**Document text:**
::::

Old Spice could have gone social simply by continuing to unleash more videos onto YouTube; the Super Bowl spot "The Guy Your Guy Could Smell Like" is up to 15 million views. Instead, last week the brand and Wieden + Kennedy went way, way outside the box by using a variety of social platforms to get the campaign out there. More important, the campaign's astonishing number of video responses (clocked at about 180) made the effort much more of a back-and-forth. (True, most of us were simply not worthy of a video response, but I suppose, in our celebrity-saturated culture, it's something to aspire to.)
Discovery could've have taken the road more traveled by building a generic, fictitious social site around "The Colony." Instead, it plays off of each user's social graph in a much more engaging way to promote the series.
Contrast these campaigns to old-style social efforts, whose main objective seemed to be getting pass-along viewers. More recent efforts make something like Never Hide Films' "Sunglass Catch" for Ray Bans -- dating all the way back to 2007 -- look almost quaint. Today, it's about entwining campaigns much more deeply into the social graph.

::::

[Screen grounding examples]
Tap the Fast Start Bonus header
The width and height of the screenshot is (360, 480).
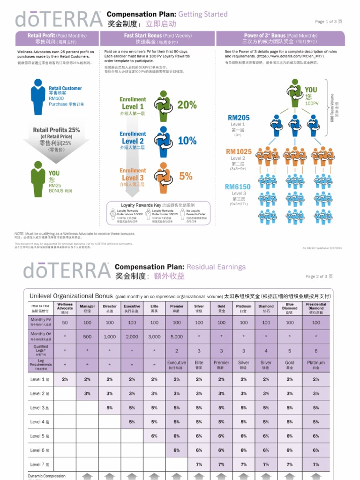click(x=157, y=38)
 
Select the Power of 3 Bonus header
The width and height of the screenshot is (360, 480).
click(x=280, y=38)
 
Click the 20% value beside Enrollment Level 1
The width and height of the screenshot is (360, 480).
click(x=187, y=105)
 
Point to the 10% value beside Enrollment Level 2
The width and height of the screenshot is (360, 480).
click(x=187, y=141)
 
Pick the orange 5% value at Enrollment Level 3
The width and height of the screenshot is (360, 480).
click(x=186, y=176)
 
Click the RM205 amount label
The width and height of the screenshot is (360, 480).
click(x=239, y=118)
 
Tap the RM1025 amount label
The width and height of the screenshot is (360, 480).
click(x=239, y=152)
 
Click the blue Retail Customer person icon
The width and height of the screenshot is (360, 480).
click(x=38, y=97)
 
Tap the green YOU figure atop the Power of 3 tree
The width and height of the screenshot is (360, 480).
click(x=295, y=94)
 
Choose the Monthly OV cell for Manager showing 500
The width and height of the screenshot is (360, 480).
click(x=87, y=337)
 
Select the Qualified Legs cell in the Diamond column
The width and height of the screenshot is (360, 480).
click(x=266, y=350)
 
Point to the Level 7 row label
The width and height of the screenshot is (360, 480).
click(x=39, y=464)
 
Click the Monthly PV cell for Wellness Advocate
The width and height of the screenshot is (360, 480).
click(x=65, y=322)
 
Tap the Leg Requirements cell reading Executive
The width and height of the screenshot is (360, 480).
click(x=177, y=364)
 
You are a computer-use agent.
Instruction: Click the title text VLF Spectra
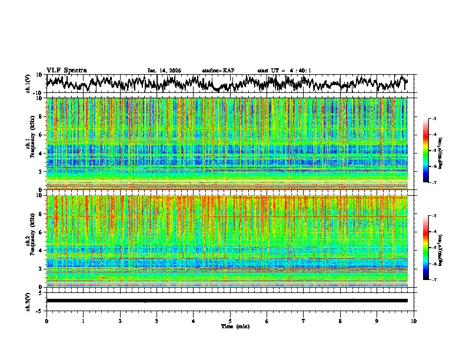point(66,70)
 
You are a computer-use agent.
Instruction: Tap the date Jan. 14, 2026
point(164,71)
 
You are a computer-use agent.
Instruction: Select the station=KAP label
point(218,71)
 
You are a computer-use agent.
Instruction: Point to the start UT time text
point(284,71)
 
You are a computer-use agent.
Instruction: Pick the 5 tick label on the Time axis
point(230,321)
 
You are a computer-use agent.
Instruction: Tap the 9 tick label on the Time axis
point(377,321)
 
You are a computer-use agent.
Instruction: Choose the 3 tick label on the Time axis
point(157,321)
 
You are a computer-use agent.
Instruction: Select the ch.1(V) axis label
point(28,84)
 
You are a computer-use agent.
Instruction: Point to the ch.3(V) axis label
point(28,301)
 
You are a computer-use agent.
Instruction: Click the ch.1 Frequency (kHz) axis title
point(29,144)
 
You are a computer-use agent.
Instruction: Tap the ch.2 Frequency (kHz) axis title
point(29,241)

::::

**Exercises to complete:**
(a) Please change "tick label" to "tick mark label" in the records, beginning at the line that has "Click the Monthly" and stopping after the line that has "point(28,301)", with all else unchanged. Leave the pictures out of your answer.
(b) Carry on the passage about social media ad campaigns from its last sentence.

**Outputs by task:**
(a)
Click the Monthly PV cell for Wellness Advocate
The width and height of the screenshot is (360, 480).
click(x=65, y=322)
 
Tap the Leg Requirements cell reading Executive
The width and height of the screenshot is (360, 480).
click(x=177, y=364)
 
You are a computer-use agent.
Instruction: Click the title text VLF Spectra
point(66,70)
 
You are a computer-use agent.
Instruction: Tap the date Jan. 14, 2026
point(164,71)
 
You are a computer-use agent.
Instruction: Select the station=KAP label
point(218,71)
 
You are a computer-use agent.
Instruction: Point to the start UT time text
point(284,71)
 
You are a computer-use agent.
Instruction: Pick the 5 tick mark label on the Time axis
point(230,321)
 
You are a computer-use agent.
Instruction: Tap the 9 tick mark label on the Time axis
point(377,321)
 
You are a computer-use agent.
Instruction: Choose the 3 tick mark label on the Time axis
point(157,321)
 
You are a computer-use agent.
Instruction: Select the ch.1(V) axis label
point(28,84)
 
You are a computer-use agent.
Instruction: Point to the ch.3(V) axis label
point(28,301)

(b)
I should close by mentioning that I'm not disagreeing with myself here. In another forum, I wrote yesterday that Old Spice Man doesn't pose a threat to traditional media because a campaign/stunt like that requires special talents and resources that most of us don't have. It's not as though every company is going to be able to execute a campaign solely through social channels and ignore paid ones. (Besides, as Joe Marchese points out, Old Spice used traditional media to establish the character.)
However, overall, I'd say that social advertising creative is growing much more intuitive about how to use this medium wisely, and that's something that -- I hope -- is a talent that can be shared throughout the industry.